So as I mentioned earlier we thought that this peak was at 6100m.  My altimeter was showing 6100m and we were not at the summit.  Not even close.  This was not fair.  Not fair at all.  I was tired, breathless, and now frustrated.  The damn peak kept moving higher and higher, away from us.  Was there no end to this?  We kept climbing with Lob Sang constantly telling us the summit is near.  Finally Gary, Olivier and I reach what was a steep snow slope, barely 10, maybe 20m high.  We just sat on the rocks below.  Refusing to go any higher.  I got up and tried to climb the steep snow bank and slipped.  Then Olivier tried with not much success.  Then out of the blue Lob Sang shows up and goes up, then comes down and helps the three of us to make that final 20m ascent.  Yea!!!!!!!!!!!!!! We made it to the summit.  This was incredible.  I was not tired anymore.  This was way more exciting than Kilimanjaro.  I am not sure I have the words to describe how good this felt.  Going over 6000m was a dream for me.  It has now come true.  But with a negative consequence.  I will talk more about that later.  So remember how I said the mountain was supposed to be at 6100m and how I reached 6100m and still had a way to go?  So we check our altimeters and mine was showing about 6250m but most others were showing 6226m.  So we settled on 6226m as the altitude for this mountain.  Also noticed that there were no prayer flags, no cairns (Lob Sang built one) on the summit.  Looks like no one had been here.  Could we have been the first?  Perhaps :-)
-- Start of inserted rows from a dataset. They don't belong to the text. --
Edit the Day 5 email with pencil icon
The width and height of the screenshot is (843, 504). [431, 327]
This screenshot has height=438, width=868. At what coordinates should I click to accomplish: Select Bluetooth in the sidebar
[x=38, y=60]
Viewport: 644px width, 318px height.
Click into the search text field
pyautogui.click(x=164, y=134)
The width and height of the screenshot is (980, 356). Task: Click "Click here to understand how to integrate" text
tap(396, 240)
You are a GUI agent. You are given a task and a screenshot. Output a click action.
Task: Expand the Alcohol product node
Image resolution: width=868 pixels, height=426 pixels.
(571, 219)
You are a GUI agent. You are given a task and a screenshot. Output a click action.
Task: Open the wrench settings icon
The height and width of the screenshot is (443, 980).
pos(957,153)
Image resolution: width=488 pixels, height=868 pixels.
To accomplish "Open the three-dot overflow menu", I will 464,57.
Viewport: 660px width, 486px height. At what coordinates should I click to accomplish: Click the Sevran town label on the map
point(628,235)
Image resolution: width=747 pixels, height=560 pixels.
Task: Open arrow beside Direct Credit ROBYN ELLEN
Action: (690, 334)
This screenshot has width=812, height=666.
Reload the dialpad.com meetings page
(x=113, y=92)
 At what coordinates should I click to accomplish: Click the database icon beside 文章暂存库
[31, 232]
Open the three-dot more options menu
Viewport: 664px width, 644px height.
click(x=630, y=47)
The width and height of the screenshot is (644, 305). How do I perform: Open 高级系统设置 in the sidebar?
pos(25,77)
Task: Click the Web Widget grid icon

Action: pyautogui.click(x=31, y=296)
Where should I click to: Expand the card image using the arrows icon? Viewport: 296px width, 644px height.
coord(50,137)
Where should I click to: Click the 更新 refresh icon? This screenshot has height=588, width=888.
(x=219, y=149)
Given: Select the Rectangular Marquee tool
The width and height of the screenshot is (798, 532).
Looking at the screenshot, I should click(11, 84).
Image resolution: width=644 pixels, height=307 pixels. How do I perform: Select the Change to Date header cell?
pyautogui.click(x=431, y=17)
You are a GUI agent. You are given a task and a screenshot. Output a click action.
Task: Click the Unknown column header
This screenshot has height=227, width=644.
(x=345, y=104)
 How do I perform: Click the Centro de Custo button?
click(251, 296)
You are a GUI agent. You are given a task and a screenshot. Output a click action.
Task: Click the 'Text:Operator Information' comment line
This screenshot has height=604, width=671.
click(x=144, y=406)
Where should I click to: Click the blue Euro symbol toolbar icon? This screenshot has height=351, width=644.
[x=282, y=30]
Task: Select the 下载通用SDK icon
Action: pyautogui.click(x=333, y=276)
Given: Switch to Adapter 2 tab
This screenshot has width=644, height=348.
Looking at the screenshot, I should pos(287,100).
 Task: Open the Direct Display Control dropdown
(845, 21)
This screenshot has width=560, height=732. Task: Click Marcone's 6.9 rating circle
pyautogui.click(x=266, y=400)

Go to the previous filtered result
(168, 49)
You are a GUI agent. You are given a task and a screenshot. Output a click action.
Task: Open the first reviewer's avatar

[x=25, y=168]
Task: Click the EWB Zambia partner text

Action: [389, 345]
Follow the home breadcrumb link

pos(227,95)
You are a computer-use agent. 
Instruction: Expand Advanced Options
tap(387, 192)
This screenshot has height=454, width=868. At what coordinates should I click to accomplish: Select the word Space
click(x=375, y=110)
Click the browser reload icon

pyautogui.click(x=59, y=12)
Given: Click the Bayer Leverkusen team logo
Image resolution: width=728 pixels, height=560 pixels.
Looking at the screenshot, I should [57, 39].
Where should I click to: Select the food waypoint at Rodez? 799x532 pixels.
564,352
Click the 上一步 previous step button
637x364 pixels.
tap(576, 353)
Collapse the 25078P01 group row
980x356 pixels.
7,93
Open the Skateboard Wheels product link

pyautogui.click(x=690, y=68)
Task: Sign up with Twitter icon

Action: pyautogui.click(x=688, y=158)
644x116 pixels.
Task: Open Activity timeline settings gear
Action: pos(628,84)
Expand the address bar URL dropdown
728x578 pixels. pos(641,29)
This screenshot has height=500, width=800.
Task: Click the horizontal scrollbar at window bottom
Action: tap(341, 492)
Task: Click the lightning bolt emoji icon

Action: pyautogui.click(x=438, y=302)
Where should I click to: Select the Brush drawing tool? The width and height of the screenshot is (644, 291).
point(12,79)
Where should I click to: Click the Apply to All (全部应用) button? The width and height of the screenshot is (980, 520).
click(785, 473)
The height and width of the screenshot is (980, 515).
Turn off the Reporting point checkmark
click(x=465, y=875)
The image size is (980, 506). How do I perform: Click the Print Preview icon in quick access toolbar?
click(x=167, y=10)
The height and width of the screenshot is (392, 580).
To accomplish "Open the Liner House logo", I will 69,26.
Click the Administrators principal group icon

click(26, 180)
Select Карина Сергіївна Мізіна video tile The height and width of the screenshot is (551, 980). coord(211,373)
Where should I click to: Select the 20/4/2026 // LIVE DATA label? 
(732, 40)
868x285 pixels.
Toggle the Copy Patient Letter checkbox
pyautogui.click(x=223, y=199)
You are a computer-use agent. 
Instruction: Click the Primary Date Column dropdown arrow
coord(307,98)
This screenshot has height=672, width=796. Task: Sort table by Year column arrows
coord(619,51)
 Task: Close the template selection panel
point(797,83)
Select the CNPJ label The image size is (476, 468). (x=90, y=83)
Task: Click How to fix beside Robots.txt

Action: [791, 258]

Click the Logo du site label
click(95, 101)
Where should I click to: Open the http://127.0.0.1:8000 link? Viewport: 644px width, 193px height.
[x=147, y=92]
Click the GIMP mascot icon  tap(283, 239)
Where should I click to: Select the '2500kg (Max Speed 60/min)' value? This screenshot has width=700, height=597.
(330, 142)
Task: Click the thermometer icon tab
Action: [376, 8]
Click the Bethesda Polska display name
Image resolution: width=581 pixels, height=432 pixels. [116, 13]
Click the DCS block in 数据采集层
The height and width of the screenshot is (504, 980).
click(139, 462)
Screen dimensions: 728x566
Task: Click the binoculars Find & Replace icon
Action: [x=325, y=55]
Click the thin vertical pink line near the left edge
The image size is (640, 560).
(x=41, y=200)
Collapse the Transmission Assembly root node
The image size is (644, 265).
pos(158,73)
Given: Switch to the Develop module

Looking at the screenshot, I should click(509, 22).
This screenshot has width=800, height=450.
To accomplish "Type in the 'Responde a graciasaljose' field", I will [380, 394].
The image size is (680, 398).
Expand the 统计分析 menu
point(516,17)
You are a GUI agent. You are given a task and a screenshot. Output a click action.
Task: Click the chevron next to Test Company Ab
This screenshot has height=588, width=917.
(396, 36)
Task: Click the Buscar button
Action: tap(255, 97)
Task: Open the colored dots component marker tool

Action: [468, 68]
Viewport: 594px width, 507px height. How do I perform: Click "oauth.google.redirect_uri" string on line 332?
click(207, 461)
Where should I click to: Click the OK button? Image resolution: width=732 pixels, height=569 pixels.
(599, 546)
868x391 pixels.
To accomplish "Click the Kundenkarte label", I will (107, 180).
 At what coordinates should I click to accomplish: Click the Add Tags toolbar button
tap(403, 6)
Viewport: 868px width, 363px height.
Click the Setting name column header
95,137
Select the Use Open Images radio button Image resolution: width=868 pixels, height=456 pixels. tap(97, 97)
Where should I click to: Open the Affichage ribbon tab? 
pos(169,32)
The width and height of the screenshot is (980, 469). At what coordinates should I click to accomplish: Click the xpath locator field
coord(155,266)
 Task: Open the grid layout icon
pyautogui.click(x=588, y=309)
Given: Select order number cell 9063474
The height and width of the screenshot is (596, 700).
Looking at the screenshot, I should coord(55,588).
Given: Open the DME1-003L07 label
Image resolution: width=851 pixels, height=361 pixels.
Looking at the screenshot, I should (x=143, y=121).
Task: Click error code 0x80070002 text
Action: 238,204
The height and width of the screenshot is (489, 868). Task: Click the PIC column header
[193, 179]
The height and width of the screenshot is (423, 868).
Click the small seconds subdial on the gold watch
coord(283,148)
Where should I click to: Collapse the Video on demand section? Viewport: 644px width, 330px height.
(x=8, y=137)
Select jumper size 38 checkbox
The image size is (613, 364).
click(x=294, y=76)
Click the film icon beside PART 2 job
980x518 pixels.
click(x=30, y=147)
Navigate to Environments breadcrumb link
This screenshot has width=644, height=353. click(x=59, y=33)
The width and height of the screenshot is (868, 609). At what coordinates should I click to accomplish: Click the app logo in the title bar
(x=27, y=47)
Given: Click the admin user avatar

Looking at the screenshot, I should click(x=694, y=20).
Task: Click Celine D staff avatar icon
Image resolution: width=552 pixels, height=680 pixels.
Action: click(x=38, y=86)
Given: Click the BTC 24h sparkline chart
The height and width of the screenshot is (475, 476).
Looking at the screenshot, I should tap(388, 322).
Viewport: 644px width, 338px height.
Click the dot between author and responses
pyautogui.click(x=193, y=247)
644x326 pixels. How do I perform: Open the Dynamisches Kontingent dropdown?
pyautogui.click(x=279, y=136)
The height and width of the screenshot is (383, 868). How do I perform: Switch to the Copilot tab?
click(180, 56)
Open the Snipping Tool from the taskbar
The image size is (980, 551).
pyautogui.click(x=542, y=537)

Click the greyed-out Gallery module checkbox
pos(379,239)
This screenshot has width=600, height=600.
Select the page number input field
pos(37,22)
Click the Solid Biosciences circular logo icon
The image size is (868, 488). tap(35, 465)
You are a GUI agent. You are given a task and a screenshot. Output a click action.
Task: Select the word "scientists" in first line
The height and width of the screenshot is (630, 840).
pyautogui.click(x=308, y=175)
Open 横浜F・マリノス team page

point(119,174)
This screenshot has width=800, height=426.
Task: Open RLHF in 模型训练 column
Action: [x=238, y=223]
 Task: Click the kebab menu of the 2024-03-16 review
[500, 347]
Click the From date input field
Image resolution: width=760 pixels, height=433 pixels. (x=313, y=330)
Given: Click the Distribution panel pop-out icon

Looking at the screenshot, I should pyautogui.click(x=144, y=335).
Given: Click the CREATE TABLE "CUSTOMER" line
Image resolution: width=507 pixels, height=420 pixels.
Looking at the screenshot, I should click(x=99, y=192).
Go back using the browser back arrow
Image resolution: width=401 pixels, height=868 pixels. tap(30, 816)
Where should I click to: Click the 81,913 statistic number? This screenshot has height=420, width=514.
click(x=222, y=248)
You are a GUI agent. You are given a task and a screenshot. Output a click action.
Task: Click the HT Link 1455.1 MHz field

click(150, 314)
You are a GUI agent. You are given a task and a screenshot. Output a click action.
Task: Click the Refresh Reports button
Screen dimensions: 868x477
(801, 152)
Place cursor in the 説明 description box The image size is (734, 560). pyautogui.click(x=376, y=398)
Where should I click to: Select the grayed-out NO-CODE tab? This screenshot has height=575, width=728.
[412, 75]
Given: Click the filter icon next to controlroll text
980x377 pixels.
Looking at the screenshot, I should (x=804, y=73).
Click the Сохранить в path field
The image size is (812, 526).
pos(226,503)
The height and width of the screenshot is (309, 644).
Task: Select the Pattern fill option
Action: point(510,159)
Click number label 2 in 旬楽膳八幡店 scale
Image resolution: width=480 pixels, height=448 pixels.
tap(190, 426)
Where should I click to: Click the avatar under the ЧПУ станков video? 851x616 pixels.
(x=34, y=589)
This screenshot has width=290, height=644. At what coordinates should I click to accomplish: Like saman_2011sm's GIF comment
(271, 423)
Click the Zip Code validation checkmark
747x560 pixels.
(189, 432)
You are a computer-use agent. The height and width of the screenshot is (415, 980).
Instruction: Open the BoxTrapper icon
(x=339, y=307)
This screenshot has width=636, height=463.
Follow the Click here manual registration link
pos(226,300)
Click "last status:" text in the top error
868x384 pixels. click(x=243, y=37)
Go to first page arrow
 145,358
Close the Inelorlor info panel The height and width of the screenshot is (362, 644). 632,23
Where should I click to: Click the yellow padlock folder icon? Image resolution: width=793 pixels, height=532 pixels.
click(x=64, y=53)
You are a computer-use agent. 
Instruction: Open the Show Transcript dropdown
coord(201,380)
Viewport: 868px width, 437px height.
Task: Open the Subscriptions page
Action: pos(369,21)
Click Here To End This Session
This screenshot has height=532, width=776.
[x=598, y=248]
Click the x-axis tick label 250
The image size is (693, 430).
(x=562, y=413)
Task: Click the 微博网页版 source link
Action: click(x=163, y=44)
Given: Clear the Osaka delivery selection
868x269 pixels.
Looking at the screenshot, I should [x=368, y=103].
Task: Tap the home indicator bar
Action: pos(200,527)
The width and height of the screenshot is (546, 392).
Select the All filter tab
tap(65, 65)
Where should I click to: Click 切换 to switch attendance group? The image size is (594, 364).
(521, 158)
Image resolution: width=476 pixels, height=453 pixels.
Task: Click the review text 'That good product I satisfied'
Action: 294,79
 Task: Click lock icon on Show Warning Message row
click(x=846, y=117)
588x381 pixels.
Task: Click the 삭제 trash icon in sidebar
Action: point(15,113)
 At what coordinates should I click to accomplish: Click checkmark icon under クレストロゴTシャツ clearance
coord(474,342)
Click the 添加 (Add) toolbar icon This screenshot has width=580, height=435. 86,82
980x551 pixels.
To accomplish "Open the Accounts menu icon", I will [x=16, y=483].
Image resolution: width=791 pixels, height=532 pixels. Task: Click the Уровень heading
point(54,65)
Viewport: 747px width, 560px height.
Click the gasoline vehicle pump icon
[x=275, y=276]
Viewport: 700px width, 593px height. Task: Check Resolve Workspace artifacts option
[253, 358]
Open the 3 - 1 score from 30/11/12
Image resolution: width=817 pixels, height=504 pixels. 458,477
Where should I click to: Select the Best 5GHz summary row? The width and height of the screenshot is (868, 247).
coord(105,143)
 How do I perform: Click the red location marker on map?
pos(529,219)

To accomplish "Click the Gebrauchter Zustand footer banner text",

Peak 6226m Gary, Me, and Olivier at 6226m

After a while of waiting at the summit Jamie and the remaining two climbers made it to the top.  We decided to call the mountain Lob Sang Kangri after our local Tibetan/Ladakhi guide.  Now I don't know the rules about naming peaks.  But we decided that since this mountain like most mountains in the Himalayas are un-named we will call it Lob Sang Kangri.

JMCG0368[1] The Entire Group at the Summit at 6226m (Except Jamie, he was behind the camera)

Soon we observed 3 different thunderclouds approaching us from three different directions.  Quite incredible to watch but also quite dangerous.  On top of the mountain the highest conductors of electricity was us.  So a thundercloud with lightning approaching us was not ideal.  Soon it started to snow and we started our descent. Luckily no lightning.  The clouds looked scary but were well behaved.  The way down was long and tiring.  In the excitement of the climb none of us had a huge lunch.  While on the pass before the final summit assault we had a snack.  I guess we should have stopped and had another on the way down.  Lob Sang kept suggesting it but I think we all wanted to head back to camp. 

As we were descending I realized I lost my hat.  Not sure how but it was no longer on my head.  Lob Sang said he would go look for it.  I kept telling him not to.  I had no idea where I lost it and it was a big mountain.  But he wouldn’t listen.  He was gone looking for my hat.  He did find it and managed to catch up with me about an hour or so later.  Can’t ask for a better guide but really, he didn’t have to go looking for a hat.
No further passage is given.